There is no doubt that since I lost my mom, the Christmas holiday has changed drastically for me. Okay, I admit I should probably be further along with my recovery than I am, but remember I have no siblings, there is only me. I do confess, I’m not where I need to be, however, I’m definitely not where I used to be. This is the time of year when everyone’s heart grows, and warm wishes abound, and in trying to force the holiday spirit upon myself, I had to stop for a minute and remind me – it’s okay. I say that because none of this is about me or my family or how many gifts I can buy. The season is to honor Immanuel, for without whom, life as we know it would be something completely different, I’m sure. Regardless I sit back; I watch and listen to reports of who has finished decorating their tree, how many sets of lights have been used, and about the planning of the holiday meal. While every blink of my eye produces another image of a time gone by.
I think back, and recall a story of me as a child. That particular year I became overwhelmed with Christmas. I took my teddy – he had been my buddy for some time – I gathered him up, and went about my way leaving everything under the tree. I think this says something about a person’s make-up. Although, I know I’m not the only one that has experienced or witnessed this. I’m certain everyone reading this can recall their traditions over the years. As a child, my grandfather liked to provide a shoe box. That magical box held the hard Christmas candy, nuts and fruit. I would walk around with it for one week, slowly eating the contents; savoring everything and making it last so that I’d still have some to carry me through the football game that I watched with him on New Year’s Day. Then, as I aged, everyone always came to my house for dinner. My mother would put on the spread for uncles, aunts, nephews, nieces, cousins, grandparents, and for whatever reason, we never had a kiddy table – we all dined together.

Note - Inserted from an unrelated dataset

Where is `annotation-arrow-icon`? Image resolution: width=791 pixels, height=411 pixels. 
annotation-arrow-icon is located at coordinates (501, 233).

But, as time goes on, and you get older, roles and people change – families develop new branches, and there is always someone else to move into the matriarch or patriarch position. For me, as much as I want to hand down traditions, I can’t seem to get out of the past recalling the days of my youth, as I am sure many of you do also. There is always something that pulls me back to a simpler time; watching that game with granddad or helping my grandma as she brought out the fruit cake that had been soaking in the tin since September. When she’d grab the axe in one hand, and me by the other as we would head into the woods to locate that special tree. I’m also thinking as I write, those customs sadly, did not make it this far; that is the fruit cake, the shoe box, and searching out a tree in the woods. Maybe it’s a good thing because they can then, be special to me alone. I also think, for the young people out there, those occasions would be more reminiscent of the dark ages, maybe, huh?
What Christmas means to me is all about family, but as I get older it’s all about the tsunami of memories, flooding my brain. I go back to the old neighborhood in Queens, when everyone on the block shared in the spirit of giving, while we all went from house to house wishing each other well. We all shared food, while exchanging those gifts and visited for a glass of eggnog or hot chocolate. Lastly, what is this holiday without The Temptations in the background singing Silent Night or Stevie Wonder doing One Little Christmas Tree. What’s this time devoid of the lights twinkling on the tree as you watch A Christmas Carol with more eggnog; this is what it really means to me. And if I had one wish this holiday season – other than wishing everyone and their families a very Merry Christmas – it would be to relive all those instances over and over, and over again. Tell me your favorite thing about this magical time of year.